Writing for an exhibition is very different to an academic paper for a book, and it needs to be more encouraging and more immediate. And I'm willing to admit up front that my first attempt at the panels was awful and I must thank Beverley and Ciara for being polite and not quite putting it in those words, and kind of suggesting maybe I should do back and try again, which I did with much more success.
You can't please all the people all the time. One of our biggest discussions was about whether or not we were going to have labels — traditional exhibition labels on the maps. And as a team, we chose not to. I was very keen that people actually looked at the maps rather than reading my words. The words are there if you want them in the little clipboards but there's not there right beside the maps. And that has attracted some comment from some people.
Every selection of material from a collection is truly personal. It is curated. And that's why my experience that I mentioned at the beginning comes into play, because I have a background in cartography and surveying and 20 years of maps, there are some things that only I could bring to that exhibition. That doesn't mean that it's any better than anybody else's or any worse, it's just different and personal. And there's some people who are going to get that more than other people, as there is with anything in life — everybody that you meet, some people like you more than others and that's okay. It is hard to step back from it and say that — not to take comments personally, but actually I've put it out there and I hope lots of people like it.

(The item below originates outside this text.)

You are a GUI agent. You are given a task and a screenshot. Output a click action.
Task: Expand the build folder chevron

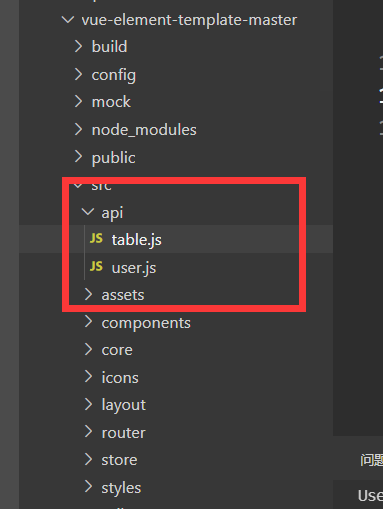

And while I have to say that maybe not everyone loves maps, as people said at the beginning, enough people do for us to have a great response. We've had more than 40,000 people through the door to date, which is about 25% up on the same time last year. I would like to take the credit for that but I can't, it's entirely down to the fact that it is maps and enough people love maps for us to have the impact. And my last lesson is that our map collection is amazing and every single map in it has a story to tell. Thank you.